Related context: #1206 reports Qwen3.5-9B LoRA crashing on the first
backward pass. I do not claim this PR fully fixes that hardware-specific
report, but it targets the same training-time bottleneck: avoiding an
O(T)-node autodiff graph through the gated-delta recurrence by providing
a custom VJP path.

What this PR adds

Two new modules and a small integration change:

mlx_lm/models/gated_delta_vjp.py — pure-Python reference VJP
using mx.checkpoint on fixed-size chunks. O(T/CHUNK_SIZE) autodiff
graph, verifiable against gated_delta_ops. Used as the import
fallback.
mlx_lm/models/gated_delta_vjp_metal.py — Metal backward kernel
registered via mx.custom_function. Forward-with-save + reverse
sweep in the same chunked layout; threadgroup-local reduction (no
atomics, deterministic). 8–11× faster than the Python VJP at
Qwen3.5-9B shapes.
mlx_lm/models/gated_delta.py — gated_delta_update() gains a
training: bool = False argument that routes to the VJP path. The
Metal backward is selected only when GPU/Metal is available, mask is None, Dk % 32 == 0 and Dv % 4 == 0; otherwise the call falls back
to the Python VJP (which has no shape constraints and runs on CPU).
The existing use_kernel and mask/inference behaviour is unchanged.
mlx_lm/models/qwen3_5.py / mlx_lm/models/qwen3_next.py —
linear_attn call site passes training=self.training.

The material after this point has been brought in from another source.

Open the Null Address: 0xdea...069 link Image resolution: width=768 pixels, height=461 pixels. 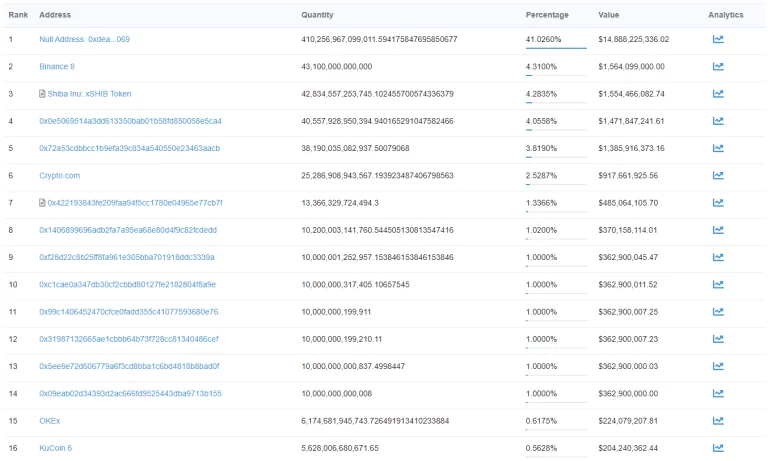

Inference and KV-cache paths are untouched.

Correctness

New tests appended to tests/test_models.py (TestModels class,
unittest.TestCase style, matching the existing test_gated_delta*
block):

test_gated_delta_vjp_forward_equivalence — Python VJP forward is
bit-exact against gated_delta_update(use_kernel=False).
test_gated_delta_vjp_fd_gradient — central-difference check of
mx.grad output vs. analytic backward on a toy shape (B=1, T=4, Hk=2, Hv=4, Dk=8, Dv=8, fp32), tolerance 1e-3.
test_gated_delta_vjp_metal_matches_python — Metal VJP forward and
state agree with the Python reference within fp32 SIMD-reduction
noise (atol=1e-3).
test_gated_delta_vjp_metal_gradients_match_python — mx.grad
output of the Metal VJP matches the Python VJP across all eight
trainable inputs (q, k, v, a, b, A_log, dt_bias, state) within
atol=1e-3, rtol=1e-3.

All eight test_gated_delta* tests pass locally (python -m unittest tests.test_models.TestModels -k gated_delta).

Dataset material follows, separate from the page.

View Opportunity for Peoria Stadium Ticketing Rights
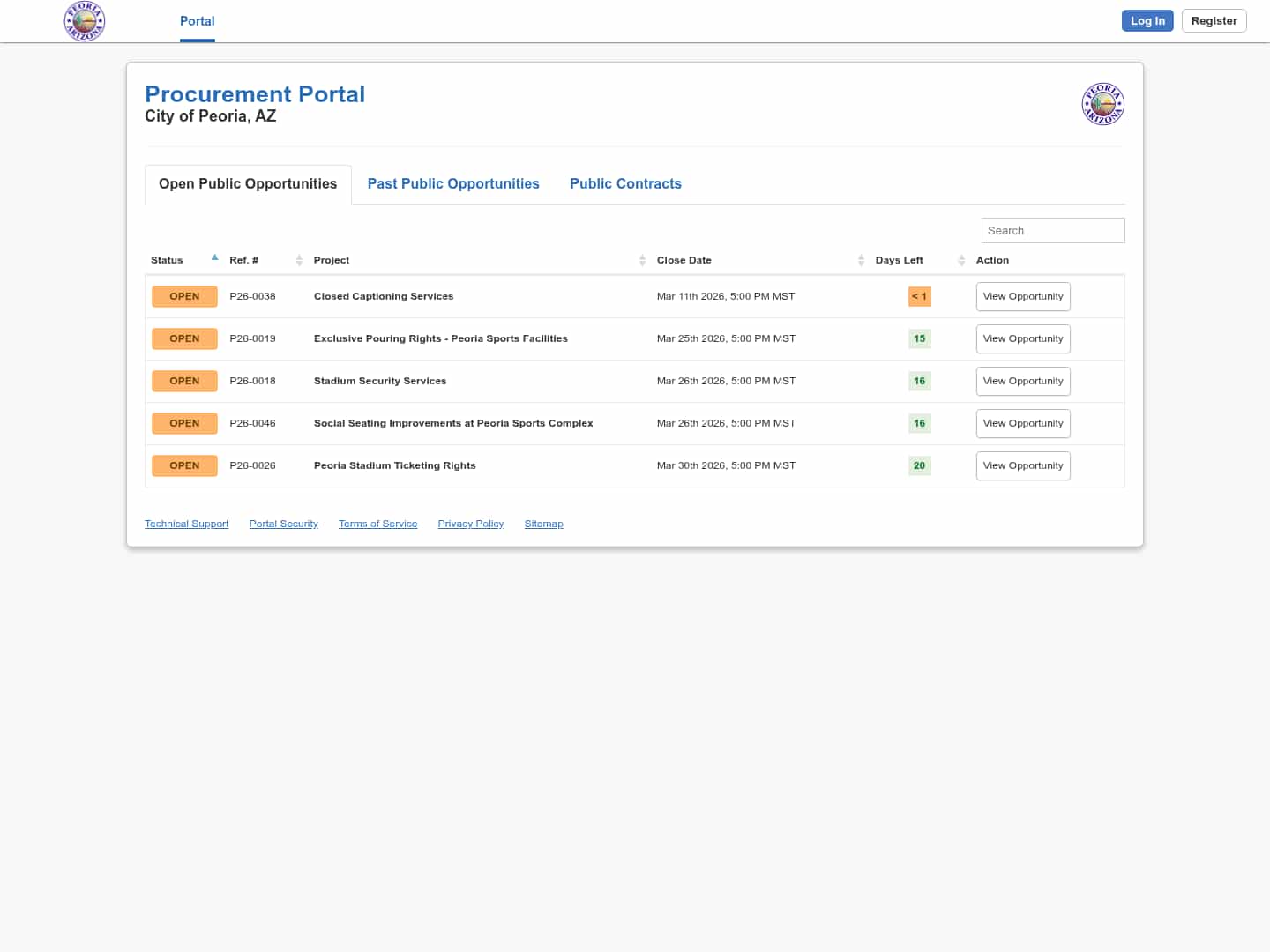 point(1022,465)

Performance (Qwen3.5-9B linear_attn shape: `B=1, Hk=16, Hv=64, Dk=192,

Dv=128`, bf16)

T	`use_kernel=False` (ops) fwd+bwd	Python VJP fwd+bwd	Metal VJP fwd+bwd	Peak mem (Metal)
256	152 ms (graph-bound)	145.3 ms	13.4 ms	1.8 GB
512	304 ms	296.3 ms	28.2 ms	3.0 GB
1024	617 ms	599.6 ms	62.2 ms	4.7 GB
2048	OOM on 36 GB	1233.5 ms	149.8 ms	8.1 GB

End-to-end training (Qwen3.5-9B LoRA on 36 GB M4 Max, `max_seq=4096`)

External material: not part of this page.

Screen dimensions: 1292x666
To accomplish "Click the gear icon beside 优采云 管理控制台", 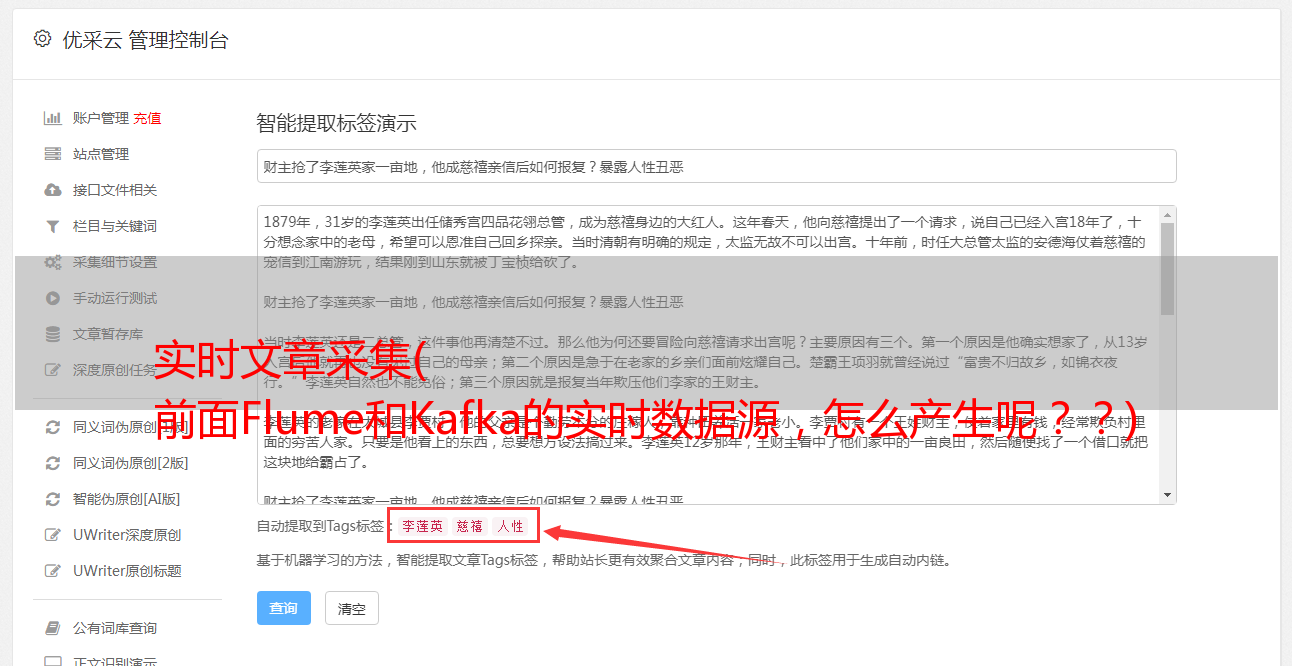I will tap(42, 39).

500-iteration full LoRA run on the unfiltered training set, batch=1,
grad_checkpoint=true, 4 LoRA keys (q_proj, v_proj, in_proj_qkv, out_proj):

Iter	Val loss	Peak mem
1	0.524	9.1 GB
50	0.248	9.2 GB
100	0.121	9.2 GB
200	0.143	9.2 GB
300	0.246	13.8 GB
500	0.155	13.8 GB

Converges in this configuration; peak memory stable across the run.
Total time ≈ 84 minutes (10 s/iter). This is one observation on one
shape and is not a generic stability guarantee for all training
configurations.

Relationship to #496

PR #496 added the use_kernel: bool = True routing so that
.training falls through to gated_delta_ops. This PR reuses that
signal — the new training=True path selects the VJP module; anything
else goes through the existing use_kernel branch. No behaviour change
for inference or for the use_kernel=False eval path.

Scope

This PR covers only the training-time VJP/backward path for
gated_delta_update.

Out of scope and not included:

inference kernel changes
speculative decoding
prefix-scan prototypes
broader training or quantization changes

Files

mlx_lm/models/gated_delta_vjp.py (new, ~180 LoC)
mlx_lm/models/gated_delta_vjp_metal.py (new, ~770 LoC)
mlx_lm/models/gated_delta.py (+~30 LoC)
mlx_lm/models/qwen3_5.py (+1 LoC)
mlx_lm/models/qwen3_next.py (+1 LoC)
tests/test_models.py (+~160 LoC)

Provides a training-time backward path for gated_delta_update when the current use_kernel=False fallback (gated_delta_ops) exceeds the 36 GB unified-memory budget on Apple Silicon at T >= 2048. New files: - gated_delta_vjp.py: pure-Python chunked reference VJP with mx.checkpoint; O(T/chunk) autodiff graph. - gated_delta_vjp_metal.py: Metal backward kernel registered as mx.custom_function; reverse sweep over saved state history with threadgroup reduction. 8-11x faster than the Python reference and bit-identical gradients up to fp32 SIMD-reduction noise. Integration: - gated_delta_update() gets a new training=False argument. When set (by Qwen3.5 / Qwen3-Next self_attn at .train()), routing picks the Metal VJP first and the Python VJP as import fallback. - qwen3_5.py / qwen3_next.py linear_attn call sites set training=self.training. Tests (appended to tests/test_models.py TestModels): - test_gated_delta_vjp_forward_equivalence: Python VJP forward matches gated_delta_update(use_kernel=False). - test_gated_delta_vjp_fd_gradient: central-difference check of mx.grad vs. analytic backward on a toy shape. - test_gated_delta_vjp_metal_matches_python: Metal backward matches the Python reference up to fp32 SIMD-reduction noise. Inference path and kv-cache behaviour are unchanged.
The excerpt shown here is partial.